I am far from "normal". Asthmatic, hearing issues, blood disorder... granted mostly physical or chemical issues but I can also admit psychological issues, most people wouldn't dream of admitting to such a thing. I have suffered from depression and I can have OCD - like the majority of the population! Does this all mean I am weak and useless to society - NO!
I am not "normal" and I'm proud!!!
I agree with you, Faith, we are not weak and useless to society or to industry. But, unfortunately, many companies do not want to risk employing someone who 'does not look or sound right'. Communication and presentation are now such an important part of business - and business is increasingly service oriented - that not speaking fluently is seen as undesirable. I grant you that we now have the DDA, and a growing feeling in society that people who talk too smoothly might be slightly dodgy - but it is a very real problem. I was fired for stammering a long time ago, in the 80s, when I was a director of a marketing consultancy.
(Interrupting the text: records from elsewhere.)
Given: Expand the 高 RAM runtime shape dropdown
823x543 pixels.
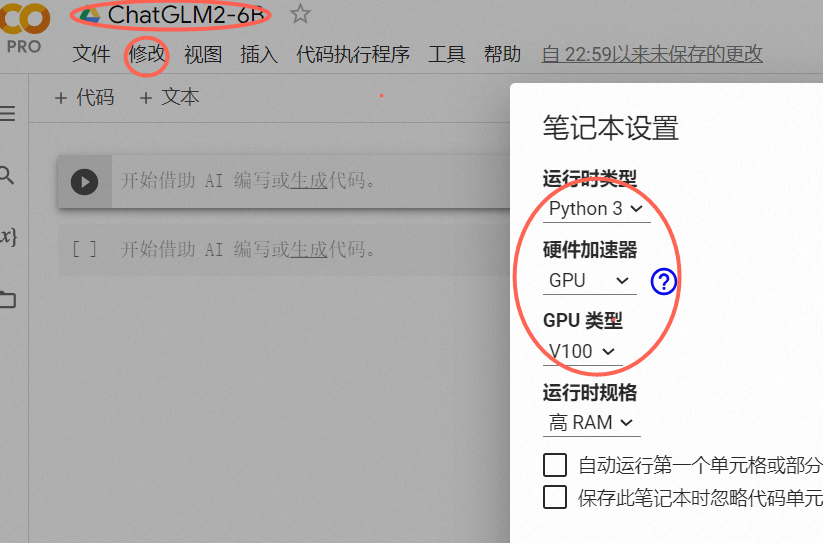Looking at the screenshot, I should pyautogui.click(x=592, y=423).
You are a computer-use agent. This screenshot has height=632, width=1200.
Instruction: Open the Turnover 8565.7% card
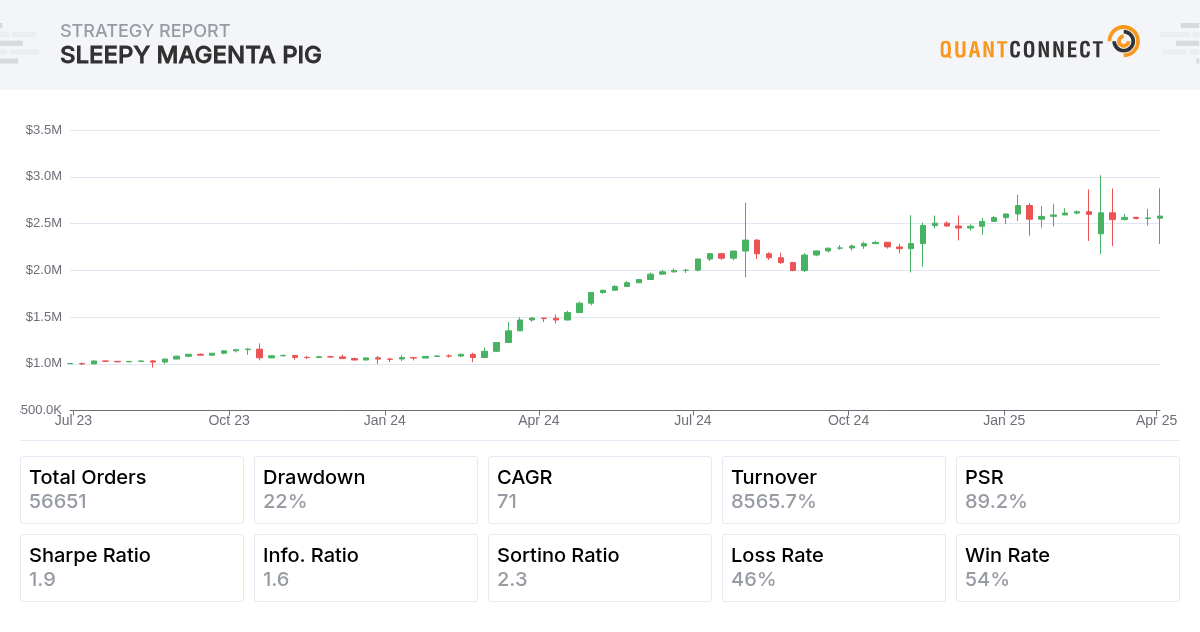click(834, 490)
All sorts of exciuses are used in marketing or journalism, for example, to 'refresh' or 'motivate' the staff! But when it happened to me I was 31, and had just started a family, and I knew there was no 'cure' for stammering - so I thought I was done for. However, one of the consultancy's clients, BP, asked me to come around and see them. They fired my former employer and suggested I opened my own consultancy, which I did, and pitch for their business, which I did - and won.
Leys
Many thanks for your response, uncomfortable though it is to read that someone can get fired for stammering. As far as I'm concerned, that is as discriminatory as firing someone for skin colour, sexuality, gender, age, or any other factors that are irrelevant to people's ability to do the job.
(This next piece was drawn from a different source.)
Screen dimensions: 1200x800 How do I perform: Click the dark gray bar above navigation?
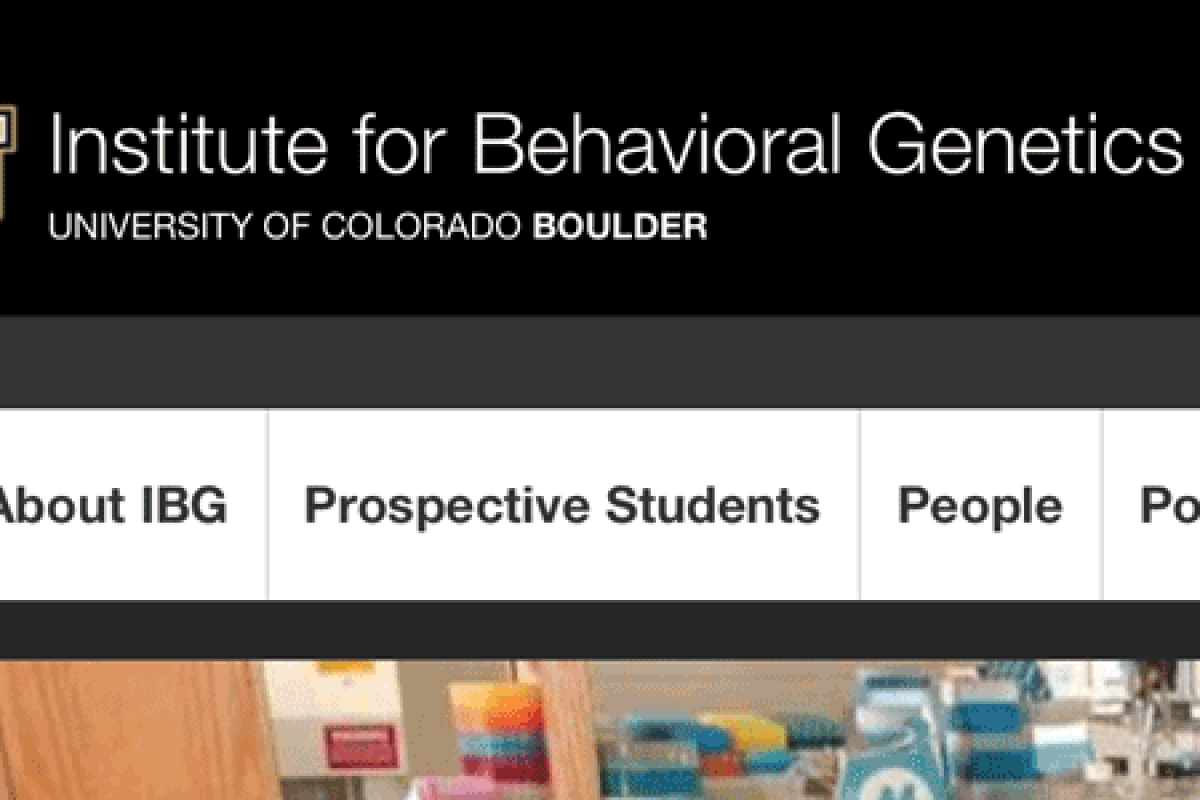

You reminded me of a supplier questionnaire I once had to fill in, about my company's policies on discrimination. The simple answer is that we don't have any policies, and never will, because they will always fail to address the underlying cause of discrimination, which is lack of understanding. We could easily write (download, copy?) policies on gender discrimination, but that wouldn't mean that we weren't a discriminatory organisation, just that we'd followed a particular process for a particular issue and had decided to obey certain rules.
What we think is far more important is that ANY superficial characteristics are ignored in decision making, and that only honest and genuine reasons are taken into account. I'd have no problem hiring an honest person who stammered, or sacking someone who stammered and who was dishonest. Classifying people by their speech patterns (just like classifying them according to skin colour) says far more about the person doing the classification than it does the person "being classified".
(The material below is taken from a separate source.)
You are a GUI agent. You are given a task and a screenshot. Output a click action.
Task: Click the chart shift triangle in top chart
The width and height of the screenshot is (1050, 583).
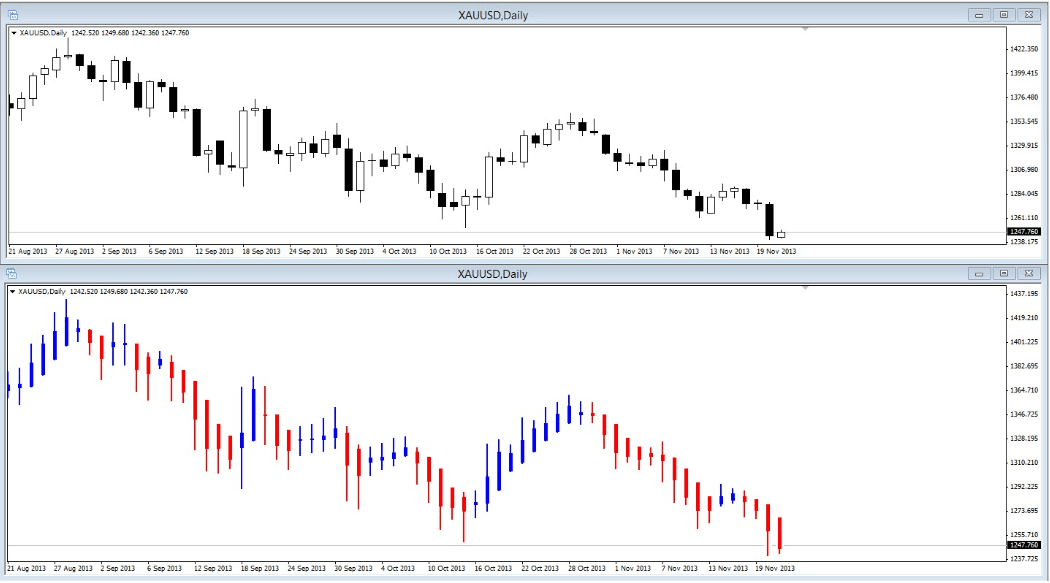pos(805,30)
Thanks again for your comment.
Thank you for this article. I stammer, too, and it does seem that people think I am particularly trustworthy and, as you put it, 'authentic'. But that's about the only good thing! In truth, it's a very real handicap, not just in terms of the struggle needed to speak, but also in terms of the prejudices that many employers still hold. For example, I was once fired for stammering The root cause is a neurological condition, not acute nervousnes or some kind of character weakness. And it often runs in families, as is the case with the Stobarts. There is no 'cure', although speech therapy can help to control it. About 500,000 adults in the UK stammer. It's not surprising that you don't hear many of us in the media and virtually none of us ever manages to 'iron it out'.